Vilas Distinguished Achievement Professor
Room 7586, Morgridge Hall
1205 University Ave, Madison WI 53706
News
- Jan 2026: Collaborated with my student Dev Ahluwalia to launch MadMatcher, an entity matching startup.
- 2025: Started SmartCat, a project to build AI-driven data catalog management systems.
- 2019–2023: Co-founded GreenBay to commercialize Magellan. Spent 3 years as VP of Technology at Informatica (which acquired GreenBay).
- 2020: Co-chaired SIGMOD-2020.
- 2017–2019: Contributed to efforts to grow the CS department, build a new CS building, and establish the College of Computing and AI.
- 2016: Started Magellan, a project to build end-to-end entity matching systems.
Research
My goal is to make messy data usable at scale. I work on data exploration, cleaning, matching, and integration—foundational steps in data science pipelines and in preparing high-quality data for AI models.
- We build end-to-end systems, develop production-grade software, and work closely with real users to solve practical problems.
- Our work draws on databases, AI/ML, and large-scale data processing, and often incorporates ideas from crowdsourcing and user interaction.
- We aim to translate research into widely used tools and real-world impact.
Current Projects
- SmartCat (2025 – present): Builds AI-driven data catalog management systems.
- Magellan (2016 – present): Builds end-to-end entity matching systems.

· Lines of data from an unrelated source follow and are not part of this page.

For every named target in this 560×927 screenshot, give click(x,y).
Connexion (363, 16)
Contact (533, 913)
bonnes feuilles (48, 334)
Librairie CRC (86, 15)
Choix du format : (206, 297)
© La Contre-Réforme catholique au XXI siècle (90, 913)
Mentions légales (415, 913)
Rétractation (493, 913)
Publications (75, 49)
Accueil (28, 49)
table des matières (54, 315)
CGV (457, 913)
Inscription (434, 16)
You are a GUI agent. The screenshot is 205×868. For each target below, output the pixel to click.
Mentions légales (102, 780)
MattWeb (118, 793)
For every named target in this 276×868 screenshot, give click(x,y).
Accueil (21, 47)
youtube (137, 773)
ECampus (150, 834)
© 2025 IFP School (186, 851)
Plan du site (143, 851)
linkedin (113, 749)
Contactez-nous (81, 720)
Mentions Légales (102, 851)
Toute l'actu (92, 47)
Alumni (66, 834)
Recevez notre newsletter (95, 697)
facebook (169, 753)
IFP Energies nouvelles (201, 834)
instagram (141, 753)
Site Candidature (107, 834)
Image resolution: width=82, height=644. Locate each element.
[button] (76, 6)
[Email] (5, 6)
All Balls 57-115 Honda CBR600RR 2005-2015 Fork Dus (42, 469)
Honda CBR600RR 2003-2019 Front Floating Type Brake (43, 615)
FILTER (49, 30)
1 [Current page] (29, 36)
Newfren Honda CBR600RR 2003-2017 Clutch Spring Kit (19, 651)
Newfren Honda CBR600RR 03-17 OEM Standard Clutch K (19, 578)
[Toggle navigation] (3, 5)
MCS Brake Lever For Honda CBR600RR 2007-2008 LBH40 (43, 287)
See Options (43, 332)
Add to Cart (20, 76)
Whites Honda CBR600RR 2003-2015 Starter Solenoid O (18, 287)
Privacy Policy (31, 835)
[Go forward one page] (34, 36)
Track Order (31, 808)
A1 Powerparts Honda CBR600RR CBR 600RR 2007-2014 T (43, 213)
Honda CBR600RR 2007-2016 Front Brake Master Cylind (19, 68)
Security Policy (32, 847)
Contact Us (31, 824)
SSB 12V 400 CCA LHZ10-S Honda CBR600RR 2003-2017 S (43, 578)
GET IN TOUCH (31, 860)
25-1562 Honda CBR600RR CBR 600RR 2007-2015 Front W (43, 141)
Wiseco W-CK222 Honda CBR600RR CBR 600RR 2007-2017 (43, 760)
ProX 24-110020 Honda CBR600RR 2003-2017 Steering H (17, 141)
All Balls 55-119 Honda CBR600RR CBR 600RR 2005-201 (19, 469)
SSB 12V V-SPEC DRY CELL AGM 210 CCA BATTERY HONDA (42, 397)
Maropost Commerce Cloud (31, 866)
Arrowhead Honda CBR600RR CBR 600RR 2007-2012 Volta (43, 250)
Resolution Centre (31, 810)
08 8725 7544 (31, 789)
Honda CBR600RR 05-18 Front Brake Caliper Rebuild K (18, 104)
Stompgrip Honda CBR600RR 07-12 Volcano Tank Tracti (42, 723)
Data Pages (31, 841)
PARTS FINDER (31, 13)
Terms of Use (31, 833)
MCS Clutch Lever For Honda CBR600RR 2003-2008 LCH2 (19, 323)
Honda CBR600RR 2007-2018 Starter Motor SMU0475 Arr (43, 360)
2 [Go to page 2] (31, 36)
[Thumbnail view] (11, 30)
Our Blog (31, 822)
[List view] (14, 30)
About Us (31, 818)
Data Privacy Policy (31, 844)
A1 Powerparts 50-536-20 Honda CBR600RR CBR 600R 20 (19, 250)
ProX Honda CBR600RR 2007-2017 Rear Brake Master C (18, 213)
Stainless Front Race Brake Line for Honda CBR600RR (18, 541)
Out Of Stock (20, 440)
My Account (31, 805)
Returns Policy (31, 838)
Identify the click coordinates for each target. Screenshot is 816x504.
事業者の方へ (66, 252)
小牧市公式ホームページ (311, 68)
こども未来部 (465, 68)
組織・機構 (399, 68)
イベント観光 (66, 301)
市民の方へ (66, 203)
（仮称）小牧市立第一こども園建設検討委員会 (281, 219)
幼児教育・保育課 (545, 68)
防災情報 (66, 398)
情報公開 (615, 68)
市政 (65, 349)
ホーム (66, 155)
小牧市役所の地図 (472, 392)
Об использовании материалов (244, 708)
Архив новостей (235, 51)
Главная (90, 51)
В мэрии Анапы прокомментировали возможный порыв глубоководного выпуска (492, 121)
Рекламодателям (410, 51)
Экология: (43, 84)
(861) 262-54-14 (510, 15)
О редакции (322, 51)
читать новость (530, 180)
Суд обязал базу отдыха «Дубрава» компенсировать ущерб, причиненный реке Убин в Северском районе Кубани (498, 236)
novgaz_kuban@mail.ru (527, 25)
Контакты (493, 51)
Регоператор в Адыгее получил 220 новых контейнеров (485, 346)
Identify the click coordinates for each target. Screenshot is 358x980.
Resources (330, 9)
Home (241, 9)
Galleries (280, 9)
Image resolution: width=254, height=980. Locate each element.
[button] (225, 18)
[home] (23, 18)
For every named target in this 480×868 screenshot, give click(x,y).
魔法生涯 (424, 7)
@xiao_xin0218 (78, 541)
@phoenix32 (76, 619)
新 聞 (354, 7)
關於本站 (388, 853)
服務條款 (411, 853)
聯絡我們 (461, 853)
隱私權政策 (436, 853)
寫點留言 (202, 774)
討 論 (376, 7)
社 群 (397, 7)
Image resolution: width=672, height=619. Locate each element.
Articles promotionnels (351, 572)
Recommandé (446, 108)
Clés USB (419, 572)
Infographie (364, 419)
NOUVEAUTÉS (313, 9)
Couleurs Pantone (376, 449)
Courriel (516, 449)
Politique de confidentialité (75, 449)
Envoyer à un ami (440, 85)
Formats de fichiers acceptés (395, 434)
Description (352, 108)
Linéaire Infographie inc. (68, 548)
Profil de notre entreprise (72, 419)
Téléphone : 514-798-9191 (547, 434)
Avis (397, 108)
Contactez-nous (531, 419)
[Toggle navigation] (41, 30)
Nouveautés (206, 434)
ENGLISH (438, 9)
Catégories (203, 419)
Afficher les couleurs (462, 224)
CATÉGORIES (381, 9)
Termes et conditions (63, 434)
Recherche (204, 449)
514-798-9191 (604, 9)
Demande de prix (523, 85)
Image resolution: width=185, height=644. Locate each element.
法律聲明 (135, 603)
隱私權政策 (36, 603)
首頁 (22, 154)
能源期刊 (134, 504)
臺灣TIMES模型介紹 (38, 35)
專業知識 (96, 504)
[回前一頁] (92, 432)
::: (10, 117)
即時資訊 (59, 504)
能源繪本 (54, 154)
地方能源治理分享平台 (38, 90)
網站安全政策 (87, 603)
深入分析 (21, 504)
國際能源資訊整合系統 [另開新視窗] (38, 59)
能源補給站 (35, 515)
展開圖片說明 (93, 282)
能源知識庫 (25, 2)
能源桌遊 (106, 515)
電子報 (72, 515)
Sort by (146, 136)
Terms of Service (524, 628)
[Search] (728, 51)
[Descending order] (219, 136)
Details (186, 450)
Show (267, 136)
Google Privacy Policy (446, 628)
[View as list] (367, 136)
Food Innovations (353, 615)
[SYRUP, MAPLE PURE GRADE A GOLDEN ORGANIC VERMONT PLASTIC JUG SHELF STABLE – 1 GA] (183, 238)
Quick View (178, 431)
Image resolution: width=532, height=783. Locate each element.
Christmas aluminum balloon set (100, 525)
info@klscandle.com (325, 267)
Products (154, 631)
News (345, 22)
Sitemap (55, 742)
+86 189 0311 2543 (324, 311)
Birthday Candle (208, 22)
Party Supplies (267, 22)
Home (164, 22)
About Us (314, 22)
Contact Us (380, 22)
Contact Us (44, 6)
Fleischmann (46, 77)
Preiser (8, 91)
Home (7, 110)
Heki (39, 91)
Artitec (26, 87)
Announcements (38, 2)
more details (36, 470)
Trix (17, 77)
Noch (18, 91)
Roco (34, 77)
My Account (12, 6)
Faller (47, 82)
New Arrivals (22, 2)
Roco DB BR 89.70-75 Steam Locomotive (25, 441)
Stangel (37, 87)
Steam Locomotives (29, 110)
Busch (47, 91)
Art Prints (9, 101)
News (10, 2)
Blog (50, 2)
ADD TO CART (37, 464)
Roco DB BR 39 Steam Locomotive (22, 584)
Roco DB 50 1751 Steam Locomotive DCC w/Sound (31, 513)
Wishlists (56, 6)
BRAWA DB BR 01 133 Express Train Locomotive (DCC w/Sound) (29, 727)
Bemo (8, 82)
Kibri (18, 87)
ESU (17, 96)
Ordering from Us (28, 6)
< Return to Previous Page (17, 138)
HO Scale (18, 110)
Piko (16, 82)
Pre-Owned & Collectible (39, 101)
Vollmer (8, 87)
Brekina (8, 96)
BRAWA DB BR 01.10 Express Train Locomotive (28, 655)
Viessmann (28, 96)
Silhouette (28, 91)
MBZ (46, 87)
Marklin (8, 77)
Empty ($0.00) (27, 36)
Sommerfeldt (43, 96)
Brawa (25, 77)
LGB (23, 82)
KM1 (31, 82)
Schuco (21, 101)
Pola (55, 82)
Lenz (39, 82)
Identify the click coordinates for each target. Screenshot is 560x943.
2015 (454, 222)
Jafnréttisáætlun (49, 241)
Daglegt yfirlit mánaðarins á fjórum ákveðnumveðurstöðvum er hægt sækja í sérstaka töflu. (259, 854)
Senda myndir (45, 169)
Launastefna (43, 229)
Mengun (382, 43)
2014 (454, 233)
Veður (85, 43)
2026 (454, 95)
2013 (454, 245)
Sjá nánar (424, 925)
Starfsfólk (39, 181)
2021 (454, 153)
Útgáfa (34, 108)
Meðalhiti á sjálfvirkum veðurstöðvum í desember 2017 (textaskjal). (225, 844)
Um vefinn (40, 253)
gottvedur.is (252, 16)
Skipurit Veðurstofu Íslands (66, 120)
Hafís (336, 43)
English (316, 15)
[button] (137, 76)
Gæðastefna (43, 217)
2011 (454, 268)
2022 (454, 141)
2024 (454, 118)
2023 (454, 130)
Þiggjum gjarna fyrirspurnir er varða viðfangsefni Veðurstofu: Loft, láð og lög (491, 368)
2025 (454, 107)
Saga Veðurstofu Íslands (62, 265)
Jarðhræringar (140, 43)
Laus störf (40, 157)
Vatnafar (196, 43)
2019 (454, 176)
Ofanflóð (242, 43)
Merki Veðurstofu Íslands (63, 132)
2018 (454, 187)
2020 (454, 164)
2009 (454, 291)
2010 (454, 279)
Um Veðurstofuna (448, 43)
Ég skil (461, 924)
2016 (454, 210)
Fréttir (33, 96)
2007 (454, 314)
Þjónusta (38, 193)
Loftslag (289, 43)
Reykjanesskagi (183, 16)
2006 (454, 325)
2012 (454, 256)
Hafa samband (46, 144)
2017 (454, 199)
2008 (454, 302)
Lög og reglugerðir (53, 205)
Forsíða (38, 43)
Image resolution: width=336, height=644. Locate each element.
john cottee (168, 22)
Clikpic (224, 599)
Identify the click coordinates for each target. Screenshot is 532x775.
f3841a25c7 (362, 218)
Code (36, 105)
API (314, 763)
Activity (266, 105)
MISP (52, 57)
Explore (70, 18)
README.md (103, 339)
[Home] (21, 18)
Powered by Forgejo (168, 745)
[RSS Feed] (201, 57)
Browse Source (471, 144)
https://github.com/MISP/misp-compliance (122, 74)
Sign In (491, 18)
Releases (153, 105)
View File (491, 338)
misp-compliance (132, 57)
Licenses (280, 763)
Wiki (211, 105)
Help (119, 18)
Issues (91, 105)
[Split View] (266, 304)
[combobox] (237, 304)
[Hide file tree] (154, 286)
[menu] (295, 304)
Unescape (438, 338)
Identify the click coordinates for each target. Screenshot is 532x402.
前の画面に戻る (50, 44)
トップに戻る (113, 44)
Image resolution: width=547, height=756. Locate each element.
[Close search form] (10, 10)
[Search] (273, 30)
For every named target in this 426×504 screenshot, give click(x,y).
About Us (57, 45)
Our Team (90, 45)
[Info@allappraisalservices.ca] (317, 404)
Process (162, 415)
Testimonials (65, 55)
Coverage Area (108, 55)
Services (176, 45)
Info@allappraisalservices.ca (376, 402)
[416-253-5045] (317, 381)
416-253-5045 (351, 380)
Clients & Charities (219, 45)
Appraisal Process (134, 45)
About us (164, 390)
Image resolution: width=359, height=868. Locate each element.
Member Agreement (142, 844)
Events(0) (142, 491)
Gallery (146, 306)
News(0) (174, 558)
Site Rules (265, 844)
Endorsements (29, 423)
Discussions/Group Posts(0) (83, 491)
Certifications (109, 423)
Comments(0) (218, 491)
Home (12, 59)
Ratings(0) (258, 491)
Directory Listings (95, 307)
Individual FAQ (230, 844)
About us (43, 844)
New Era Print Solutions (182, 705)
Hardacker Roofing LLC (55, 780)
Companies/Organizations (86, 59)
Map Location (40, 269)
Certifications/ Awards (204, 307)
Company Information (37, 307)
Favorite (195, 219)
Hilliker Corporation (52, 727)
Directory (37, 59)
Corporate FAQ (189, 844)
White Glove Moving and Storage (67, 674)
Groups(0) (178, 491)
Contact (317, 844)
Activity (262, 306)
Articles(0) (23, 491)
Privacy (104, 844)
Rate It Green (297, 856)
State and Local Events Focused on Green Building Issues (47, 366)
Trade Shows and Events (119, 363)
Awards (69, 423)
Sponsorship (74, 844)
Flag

- Cymphony (2019 – present): Builds a crowdsourcing platform for data science.
Past Projects: Schema/Ontology Matching (2000–2009), Crowdsourcing (2002–2015), Knowledge Graphs (2004–2015).
Selected Publications (DBLP Google Scholar)
- Columbo: Expanding Abbreviated Column Names for Tabular Data Using Large Language Models, T. Cai, S. Sheen, A. Doan. EMNLP-25.
- Sparkly: A Simple yet Surprisingly Strong TF/IDF Blocker for Entity Matching, D. Paulsen, Y. Govind, A. Doan. VLDB-23.
- Magellan: Toward Building Ecosystems of Entity Matching Solutions, A. Doan, P. Konda, P. Suganthan G. C., Y. Govind, D. Paulsen, K. Chandrasekhar, P. Martinkus, M. Christie. Communications of the ACM, 2020.
- Deep Entity Matching with Pre-Trained Language Models, Y. Li, J. Li, Y. Suhara, A. Doan, W. Tan. VLDB-21.
- Entity Matching Meets Data Science: A Progress Report from the Magellan Project, Y. Govind, P. Konda, and others. SIGMOD-19. Industrial paper.
- CloudMatcher: A Hands-Off Cloud/Crowd Service for Entity Matching, Y. Govind, E. Paulson, P. Nagarajan, P. Suganthan G.C., A. Doan, Y. Park, G. Fung, D. Conathan, M. Carter, M. Sun. VLDB-18. Demo paper.
- Deep Learning for Entity Matching: A Design Space Exploration, S. Mudgal, H. Li, T. Rekatsinas, A. Doan, Y. Park, G. Krishnan, R. Deep, E. Arcaute, V. Raghavendra. SIGMOD-18. Extended version.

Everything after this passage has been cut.